After all, Posey, the 25-year-old catcher with both National League Rookie of the Year and Most Valuable Player awards on his résumé—who's also been the driving force behind two Giants World Series championships in three years—deserves his own monument in The City by the Bay, no?
Bronzing Buster is probably still a few years off, but there is another way for the Giants to celebrate and reward their best player: with a big contract.
Turns out, a deal is already being discussed, as CBSSports.com's Jon Heyman writes. Nothing is imminent at this point, although both sides appear willing and able to enter into legitimate negotiations.
So what would it take to lock up the main man of San Fran?
We're not talking about some mini-extension that would cover Posey's three remaining arbitration years. (As a Super Two qualifier who's eligible for four rounds of arbitration instead of the usual three, Posey agreed with the Giants on an $8 million salary for 2013, the highest-ever figure for a first-year arbitration settlement.) Such a deal would probably cost around $50-60 million at the going rates.
You know, chump change.
We're talking about a major, massive monstrosity of a contract. What would that look like? And is Posey worth it?
Back in January, Ken Rosenthal of FoxSports.com suggested that a seven-year, $120 million deal might be worthwhile to both parties, based on these back-of-the-napkin numbers:
Three arbitration years worth $40 million plus four free-agent years worth $80 million would amount to seven years, $120 million. And yes, given where Posey is starting in arbitration, his free-agent years almost certainly would be worth $20 million per season, if not more.
So we're getting somewhere. But is that even enough for Posey?
Here's what Heyman wrote:
For the Giants, the key is figuring out the fair length and price.
While a deal for 6-8 years might better suit the team's bean counters, it makes no sense for Posey to sign a mid-range contract such as that since he currently stands to become a free agent at 29, when barring injury he'd likely break a team's bank, and then some.
Posey is an unusual case because of his age, his position and his early special accomplishments. He is almost without peer. It's a perfect storm.
But Posey surely would prefer to remain a Giant, where he has built a name and a brand. And most important for him, they win.

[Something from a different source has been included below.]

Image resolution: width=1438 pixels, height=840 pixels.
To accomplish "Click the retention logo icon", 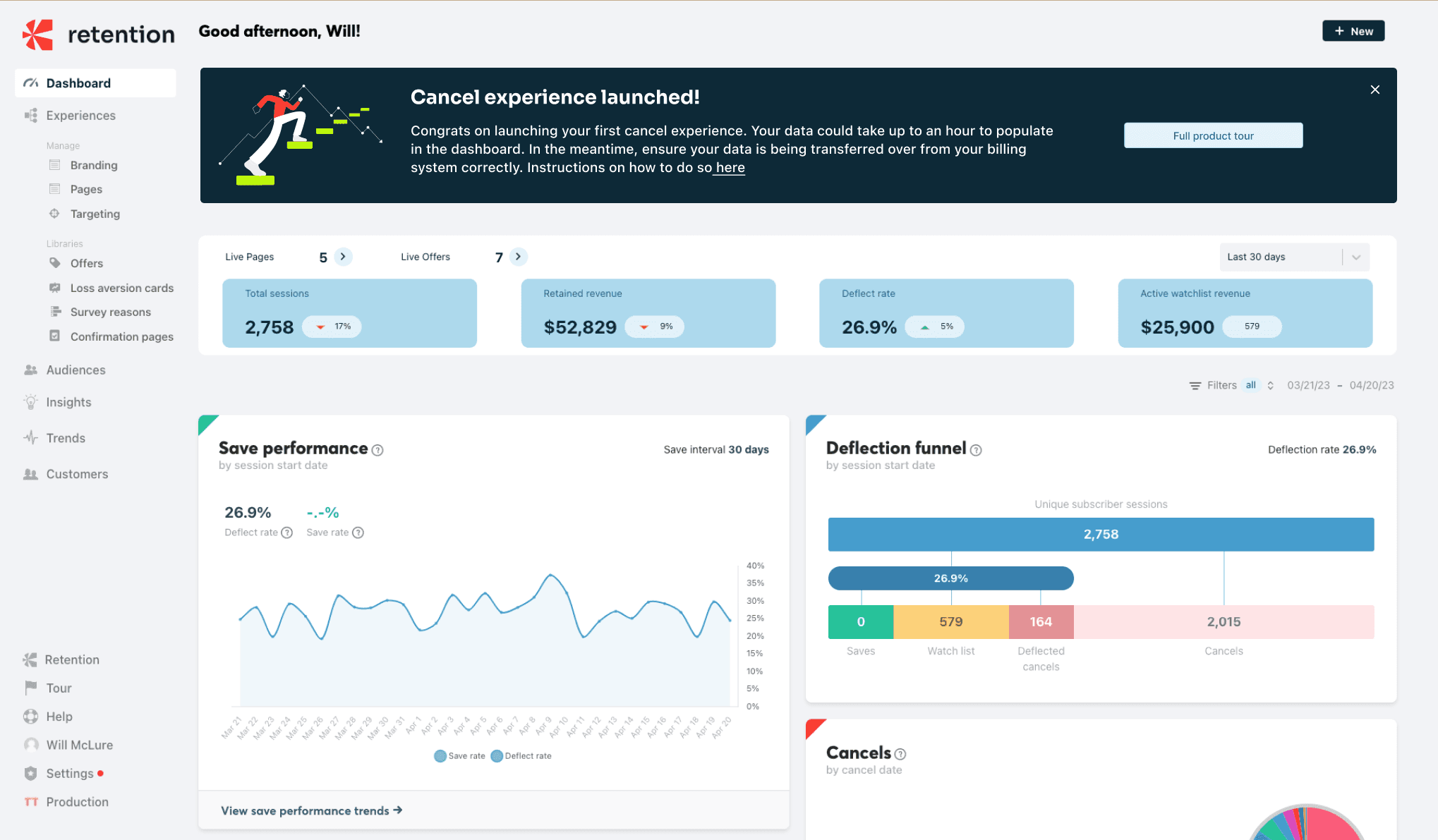I will point(38,35).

So if the starting point for Posey already is at eight years, as Heyman suggests, why not just go all out and bring up the Joey Votto contract, as ESPN The Magazine's Buster Olney did earlier this month:
You'll remember last April 4 (almost a year ago), Votto, the Cincinnati Reds' superstar first baseman and former NL MVP, signed the extension to end all extensions. It essentially amounted to $251.5 million over 12 years. All guaranteed. In other words, in terms of guaranteed seasons of team control, it was the longest contract in the history of baseball.

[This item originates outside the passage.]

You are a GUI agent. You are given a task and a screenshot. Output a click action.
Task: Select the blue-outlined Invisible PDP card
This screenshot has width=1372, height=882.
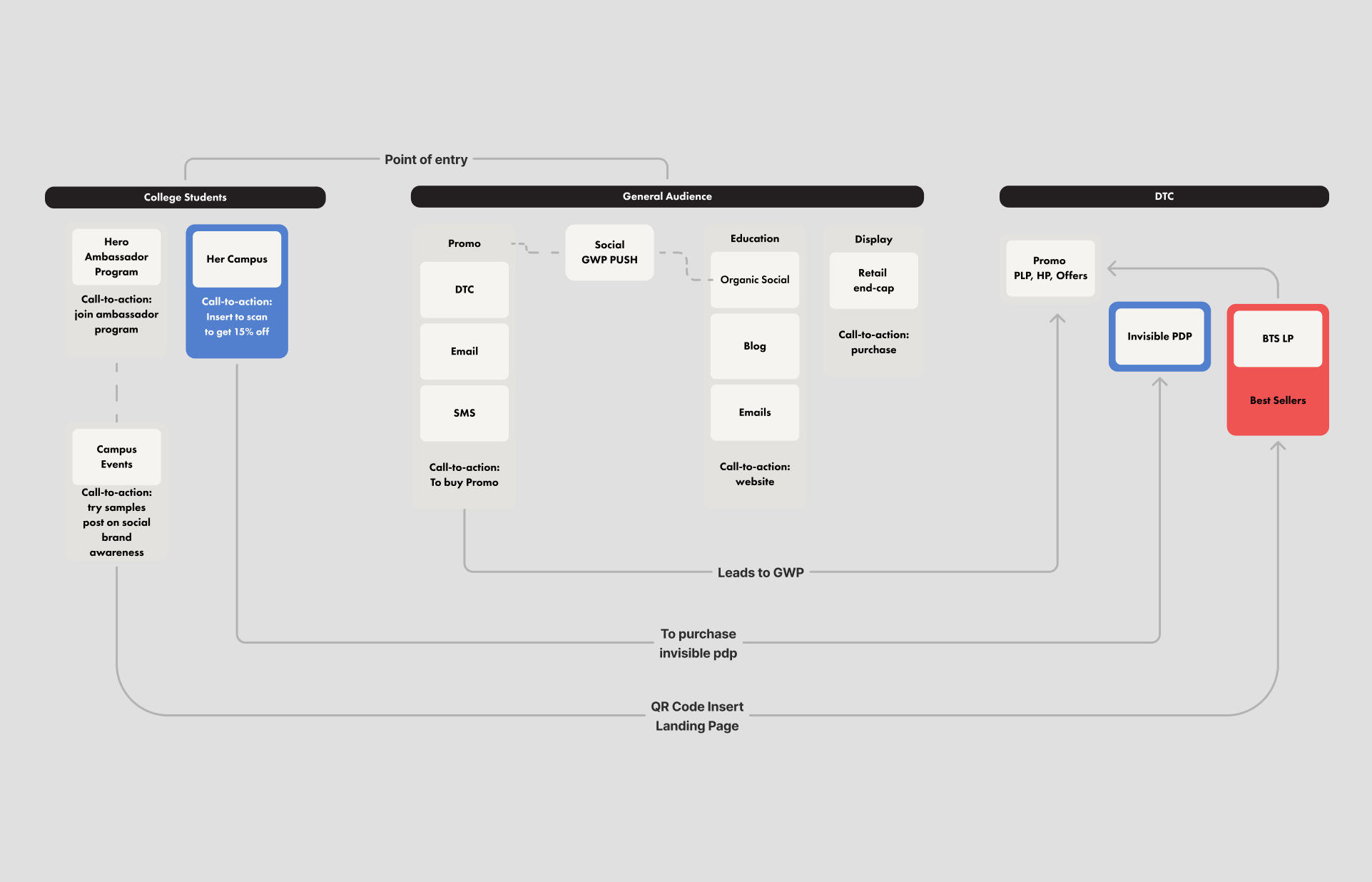click(1159, 336)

(Votto was due $26.5 million on the last two years of his initial three-year extension, and the club tacked on $225 million over 10 additional years.)

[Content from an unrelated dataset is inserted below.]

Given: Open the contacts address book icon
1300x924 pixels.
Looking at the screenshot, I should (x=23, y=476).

Certainly, there are reasons not to give Posey a Votto-like extension. Chief among them? Posey's already suffered a career-threatening injury while playing a position that's both more physically demanding and makes for a shorter shelf life than most others.
To wit, Posey has been worth 4.2 and 8.0 wins above replacement (WAR), per FanGraphs, in his first two full (non-injured) big league seasons, respectively.
In the past 50 years, there have been only 35 individual catcher seasons worth more than 4.2 WAR among catchers 30 years and up. None of the 35 instances have been above 7.4 WAR.
That goes to show how risky handing out such a long-term, big-money contract to a backstop—even one as great as Posey—could be. Sure, Posey could move out from behind the plate and play first base as he reaches his early 30s in order to help keep him healthy for whatever's left on his deal, but the Giants would be paying him now based on his value playing a premium defensive position.
Speaking of great catchers, there's an obvious comparison to make in Joe Mauer. Like Posey, Mauer was a first-round draft pick whose career got off to an incredible, batting title-winning and MVP award-worthy beginning. And much like Posey seems open to doing, Mauer intended to stay with the organization who drafted and developed him from the start.
Mauer's deal, inked back on March 22 of 2010 (three years ago Friday), was for $184 million over eight seasons. At $23 million per, that would translate to $276 million for 12 years, which, again, is the length of Votto's guaranteed contract.
Admittedly, that—the largest contract in terms of years and money in baseball history, besting Alex Rodriguez's 10-year, $275 million record deal by a cool mill—is not happening.
Plus, there's one key factor that's being overlooked in all of this Posey speculation: He still has four years to go before free agency. By comparison, Mauer was just a season away from the open market when he signed, and Votto was all of two years out.
By that logic, Posey has a lot less leverage at the moment. So if he's really going to sign any time soon, he would get not only fewer dollars than Mauer did, but also fewer years than Votto.
Maybe, though, the Giants could help move negotiations along by agreeing to get started on building that bronze Buster.